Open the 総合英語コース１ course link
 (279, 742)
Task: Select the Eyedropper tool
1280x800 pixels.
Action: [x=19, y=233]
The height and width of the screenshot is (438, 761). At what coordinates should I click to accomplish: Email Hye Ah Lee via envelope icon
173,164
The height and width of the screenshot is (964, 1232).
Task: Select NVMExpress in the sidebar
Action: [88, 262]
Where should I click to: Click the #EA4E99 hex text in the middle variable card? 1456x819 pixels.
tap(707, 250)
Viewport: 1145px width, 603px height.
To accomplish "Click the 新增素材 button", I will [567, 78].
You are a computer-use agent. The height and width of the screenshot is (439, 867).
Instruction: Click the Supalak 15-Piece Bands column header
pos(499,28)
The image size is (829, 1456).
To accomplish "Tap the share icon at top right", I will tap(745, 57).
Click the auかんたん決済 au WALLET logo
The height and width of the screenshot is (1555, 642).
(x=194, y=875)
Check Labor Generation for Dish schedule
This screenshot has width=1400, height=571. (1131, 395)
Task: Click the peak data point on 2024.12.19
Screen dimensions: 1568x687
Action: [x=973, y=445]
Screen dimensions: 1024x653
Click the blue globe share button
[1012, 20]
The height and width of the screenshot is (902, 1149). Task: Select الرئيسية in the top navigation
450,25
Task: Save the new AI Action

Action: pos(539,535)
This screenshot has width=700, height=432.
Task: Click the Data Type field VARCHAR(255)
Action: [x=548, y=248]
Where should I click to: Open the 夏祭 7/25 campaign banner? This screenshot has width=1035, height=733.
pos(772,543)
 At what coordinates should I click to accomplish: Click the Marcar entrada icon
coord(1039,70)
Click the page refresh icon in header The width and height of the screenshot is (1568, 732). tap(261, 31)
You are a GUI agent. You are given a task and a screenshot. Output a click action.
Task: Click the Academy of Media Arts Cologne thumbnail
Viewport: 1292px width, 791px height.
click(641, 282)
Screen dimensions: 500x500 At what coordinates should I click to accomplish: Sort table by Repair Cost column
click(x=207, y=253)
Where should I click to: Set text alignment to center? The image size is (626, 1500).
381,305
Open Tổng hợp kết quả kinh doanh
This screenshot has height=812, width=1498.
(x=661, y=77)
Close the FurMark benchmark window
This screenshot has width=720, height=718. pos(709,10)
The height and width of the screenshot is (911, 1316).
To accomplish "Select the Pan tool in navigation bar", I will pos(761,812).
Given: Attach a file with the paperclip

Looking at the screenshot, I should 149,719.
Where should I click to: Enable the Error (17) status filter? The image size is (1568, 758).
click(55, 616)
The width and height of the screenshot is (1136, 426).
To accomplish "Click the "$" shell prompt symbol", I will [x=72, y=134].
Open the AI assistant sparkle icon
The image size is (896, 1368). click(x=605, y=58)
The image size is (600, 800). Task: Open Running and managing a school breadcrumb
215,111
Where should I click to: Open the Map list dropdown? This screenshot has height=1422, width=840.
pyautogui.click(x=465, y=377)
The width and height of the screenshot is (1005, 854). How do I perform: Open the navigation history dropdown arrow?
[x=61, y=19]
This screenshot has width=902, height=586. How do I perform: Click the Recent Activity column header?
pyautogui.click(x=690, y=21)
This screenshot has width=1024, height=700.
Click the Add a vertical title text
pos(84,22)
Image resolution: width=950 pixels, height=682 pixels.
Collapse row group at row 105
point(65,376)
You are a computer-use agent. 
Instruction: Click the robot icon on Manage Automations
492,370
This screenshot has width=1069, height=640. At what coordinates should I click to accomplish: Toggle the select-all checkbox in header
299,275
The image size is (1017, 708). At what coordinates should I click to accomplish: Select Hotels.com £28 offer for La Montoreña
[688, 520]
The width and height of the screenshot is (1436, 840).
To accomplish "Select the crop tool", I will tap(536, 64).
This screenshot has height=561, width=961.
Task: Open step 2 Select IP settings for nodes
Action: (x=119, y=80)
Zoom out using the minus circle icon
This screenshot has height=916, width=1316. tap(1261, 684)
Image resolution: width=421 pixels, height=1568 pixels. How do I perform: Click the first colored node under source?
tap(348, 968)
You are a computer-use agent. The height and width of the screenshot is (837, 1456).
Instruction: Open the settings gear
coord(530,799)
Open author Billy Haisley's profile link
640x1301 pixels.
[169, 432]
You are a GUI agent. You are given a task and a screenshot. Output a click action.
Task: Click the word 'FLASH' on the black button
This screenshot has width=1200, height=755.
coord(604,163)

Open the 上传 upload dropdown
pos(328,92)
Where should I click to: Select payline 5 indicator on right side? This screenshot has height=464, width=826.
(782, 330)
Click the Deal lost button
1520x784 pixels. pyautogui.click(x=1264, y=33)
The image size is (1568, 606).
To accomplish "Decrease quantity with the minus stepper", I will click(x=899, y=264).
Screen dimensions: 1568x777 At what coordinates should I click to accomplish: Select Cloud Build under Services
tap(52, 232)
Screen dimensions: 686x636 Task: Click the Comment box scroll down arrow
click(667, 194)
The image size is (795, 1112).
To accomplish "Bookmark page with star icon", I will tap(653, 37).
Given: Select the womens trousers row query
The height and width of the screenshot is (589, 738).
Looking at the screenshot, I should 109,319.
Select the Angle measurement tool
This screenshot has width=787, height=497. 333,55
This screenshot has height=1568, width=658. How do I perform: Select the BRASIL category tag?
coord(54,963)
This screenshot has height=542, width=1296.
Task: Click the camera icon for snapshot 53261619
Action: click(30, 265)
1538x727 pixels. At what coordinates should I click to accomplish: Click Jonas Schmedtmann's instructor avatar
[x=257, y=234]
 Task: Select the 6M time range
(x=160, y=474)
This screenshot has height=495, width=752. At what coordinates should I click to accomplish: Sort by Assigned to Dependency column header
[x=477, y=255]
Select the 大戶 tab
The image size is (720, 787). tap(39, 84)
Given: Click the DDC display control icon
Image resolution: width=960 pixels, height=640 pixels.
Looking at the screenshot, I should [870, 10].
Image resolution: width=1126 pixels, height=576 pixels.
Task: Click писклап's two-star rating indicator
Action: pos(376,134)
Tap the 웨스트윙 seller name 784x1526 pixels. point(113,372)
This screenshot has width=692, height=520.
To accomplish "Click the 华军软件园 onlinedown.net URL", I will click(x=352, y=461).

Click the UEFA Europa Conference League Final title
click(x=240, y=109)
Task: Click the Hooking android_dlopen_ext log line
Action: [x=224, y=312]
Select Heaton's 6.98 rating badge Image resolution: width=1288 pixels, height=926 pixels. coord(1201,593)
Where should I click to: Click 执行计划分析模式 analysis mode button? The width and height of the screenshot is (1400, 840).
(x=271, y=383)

**Activity:** Find the word "agent" in the listing above, then copy each line where it turns up.

**Answer for the task:**
You are a computer-use agent. The height and width of the screenshot is (439, 867).
You are a GUI agent. You are given a task and a screenshot. Output a click action.
You are a computer-use agent. 
You are a computer-use agent. The height and width of the screenshot is (837, 1456).
You are a GUI agent. You are given a task and a screenshot. Output a click action.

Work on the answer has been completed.